1. If the equipment had presented a health and safety risk......
It would have been dealt with quicker than this.
2. If the equipment contained sensitive or even classified data.....
It would have been dealt with quicker than this and likely the nature of the issue kept from the new owner to reduce the risk of downloading, copying or dissemination.
3. If someone is in the POO for incorrectly processing equipment that was meant to be destroyed according to a contractual obligation........
Such matters end up taking time to sort out as there will be meetings, discussions between involved parties, more meetings and eventually a decision on the way forwards to correct the situation in a satisfactory manner. Such decisions can involve a significant amount of money, lawyers, managers and time wasting !
I see the current letter from Veolia as the output of scenario 3.
This matter has taken too long to be satisfactorily resolved and such suggests this is a procedural action and has no basis in law. In my opinion a nil response is justified. Only if real, lawyer documented, legal claim is made on the equipment are you needing to consider opening communications again.
As for emails followed by a recorded delivery letter.... that is just normal practice as an email is not guaranteed to be read by the intended recipient and read receipts are not proof of who opened the email.

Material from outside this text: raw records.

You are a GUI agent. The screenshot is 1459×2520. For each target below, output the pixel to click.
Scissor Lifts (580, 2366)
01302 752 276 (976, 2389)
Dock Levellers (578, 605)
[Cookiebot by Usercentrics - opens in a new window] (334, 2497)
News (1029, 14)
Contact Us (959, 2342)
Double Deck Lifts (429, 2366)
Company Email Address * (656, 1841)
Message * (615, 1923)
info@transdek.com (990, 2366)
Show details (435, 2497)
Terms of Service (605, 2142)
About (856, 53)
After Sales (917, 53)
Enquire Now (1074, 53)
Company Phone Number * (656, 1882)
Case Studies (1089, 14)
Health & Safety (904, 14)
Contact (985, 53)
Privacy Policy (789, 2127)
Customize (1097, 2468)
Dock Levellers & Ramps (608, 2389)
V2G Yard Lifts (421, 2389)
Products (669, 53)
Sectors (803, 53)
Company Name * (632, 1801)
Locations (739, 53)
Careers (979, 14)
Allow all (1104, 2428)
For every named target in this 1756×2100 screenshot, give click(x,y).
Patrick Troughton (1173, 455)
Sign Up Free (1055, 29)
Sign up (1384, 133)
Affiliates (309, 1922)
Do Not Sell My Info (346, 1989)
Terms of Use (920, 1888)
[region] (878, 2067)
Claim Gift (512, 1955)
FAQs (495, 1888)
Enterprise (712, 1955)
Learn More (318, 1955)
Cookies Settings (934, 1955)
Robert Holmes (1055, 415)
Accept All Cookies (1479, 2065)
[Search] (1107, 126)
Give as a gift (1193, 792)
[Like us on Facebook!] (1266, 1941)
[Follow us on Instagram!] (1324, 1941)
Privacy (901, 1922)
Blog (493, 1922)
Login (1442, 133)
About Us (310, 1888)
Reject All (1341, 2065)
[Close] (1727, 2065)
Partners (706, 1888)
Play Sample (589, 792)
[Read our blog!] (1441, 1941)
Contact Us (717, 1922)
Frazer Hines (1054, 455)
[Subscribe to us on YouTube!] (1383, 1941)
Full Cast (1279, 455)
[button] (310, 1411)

If someone hopes to gain financial advantage out of this situation, remember Veolia is not known for being a generous company and, unlike Keysight, likely cares little about your view of them as a company. Expect them to play hard ball and offer you only what you paid for the item including postage, or at best, an independent valuation of the equipment in the current market. I suspect there will be no offers of replacement equipment as the discussions appear to have moved away from Keysight involvement.